■ **What the exercise asks**
What lines in the entries hold the string "Roseto"? List them.

Stored items:
========

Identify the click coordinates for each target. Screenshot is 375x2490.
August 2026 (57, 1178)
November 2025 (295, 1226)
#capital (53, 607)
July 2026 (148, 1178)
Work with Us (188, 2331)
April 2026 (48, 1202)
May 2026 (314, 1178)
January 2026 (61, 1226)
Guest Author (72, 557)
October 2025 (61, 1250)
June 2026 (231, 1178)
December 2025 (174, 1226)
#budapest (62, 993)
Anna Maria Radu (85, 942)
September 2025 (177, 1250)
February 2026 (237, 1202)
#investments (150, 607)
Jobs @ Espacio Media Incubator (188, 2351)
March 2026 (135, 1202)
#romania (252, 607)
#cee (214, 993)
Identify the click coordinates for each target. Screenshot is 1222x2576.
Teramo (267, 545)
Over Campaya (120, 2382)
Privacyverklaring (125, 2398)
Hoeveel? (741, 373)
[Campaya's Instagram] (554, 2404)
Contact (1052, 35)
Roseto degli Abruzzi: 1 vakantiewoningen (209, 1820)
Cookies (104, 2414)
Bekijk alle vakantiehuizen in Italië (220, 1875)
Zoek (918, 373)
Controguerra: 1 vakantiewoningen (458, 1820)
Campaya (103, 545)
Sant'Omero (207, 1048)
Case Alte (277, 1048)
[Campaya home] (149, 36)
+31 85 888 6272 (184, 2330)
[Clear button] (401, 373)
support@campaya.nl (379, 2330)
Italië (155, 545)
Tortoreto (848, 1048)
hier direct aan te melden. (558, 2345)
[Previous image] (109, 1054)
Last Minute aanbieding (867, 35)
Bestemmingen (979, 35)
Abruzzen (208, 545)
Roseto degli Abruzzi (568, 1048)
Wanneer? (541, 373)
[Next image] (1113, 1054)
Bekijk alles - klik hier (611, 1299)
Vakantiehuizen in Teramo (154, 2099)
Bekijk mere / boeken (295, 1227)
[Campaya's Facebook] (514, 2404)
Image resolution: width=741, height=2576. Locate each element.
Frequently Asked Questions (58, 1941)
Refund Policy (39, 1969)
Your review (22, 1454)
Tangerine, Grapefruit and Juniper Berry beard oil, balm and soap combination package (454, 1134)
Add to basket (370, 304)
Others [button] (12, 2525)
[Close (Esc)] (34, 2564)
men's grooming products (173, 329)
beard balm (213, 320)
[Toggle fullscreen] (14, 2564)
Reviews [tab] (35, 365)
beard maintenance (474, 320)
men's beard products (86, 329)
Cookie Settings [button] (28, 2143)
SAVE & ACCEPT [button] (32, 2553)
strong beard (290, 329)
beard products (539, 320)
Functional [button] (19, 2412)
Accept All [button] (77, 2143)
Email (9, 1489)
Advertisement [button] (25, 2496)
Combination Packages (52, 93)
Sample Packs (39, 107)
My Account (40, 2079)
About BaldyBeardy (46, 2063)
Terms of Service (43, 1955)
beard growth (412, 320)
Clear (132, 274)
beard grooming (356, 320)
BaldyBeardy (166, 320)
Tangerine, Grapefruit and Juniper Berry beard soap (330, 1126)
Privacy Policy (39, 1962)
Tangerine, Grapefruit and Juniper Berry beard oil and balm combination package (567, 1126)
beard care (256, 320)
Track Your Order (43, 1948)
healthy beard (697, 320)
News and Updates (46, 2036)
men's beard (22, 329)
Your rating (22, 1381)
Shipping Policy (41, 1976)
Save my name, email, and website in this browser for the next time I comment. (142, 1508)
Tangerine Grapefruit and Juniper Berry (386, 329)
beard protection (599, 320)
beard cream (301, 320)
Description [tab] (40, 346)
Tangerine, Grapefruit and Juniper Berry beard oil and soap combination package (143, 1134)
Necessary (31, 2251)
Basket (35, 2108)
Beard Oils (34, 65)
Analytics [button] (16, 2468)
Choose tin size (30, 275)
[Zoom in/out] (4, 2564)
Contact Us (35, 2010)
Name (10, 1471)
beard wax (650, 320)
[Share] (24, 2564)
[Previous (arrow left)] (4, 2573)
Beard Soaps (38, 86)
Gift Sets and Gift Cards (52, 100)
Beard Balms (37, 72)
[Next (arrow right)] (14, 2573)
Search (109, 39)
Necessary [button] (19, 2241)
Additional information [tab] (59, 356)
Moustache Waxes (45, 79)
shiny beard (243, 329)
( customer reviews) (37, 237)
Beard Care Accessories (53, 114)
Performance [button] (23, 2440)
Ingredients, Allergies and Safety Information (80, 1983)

========

■ **Finished task**
Roseto degli Abruzzi: 1 vakantiewoningen (209, 1820)
Roseto degli Abruzzi (568, 1048)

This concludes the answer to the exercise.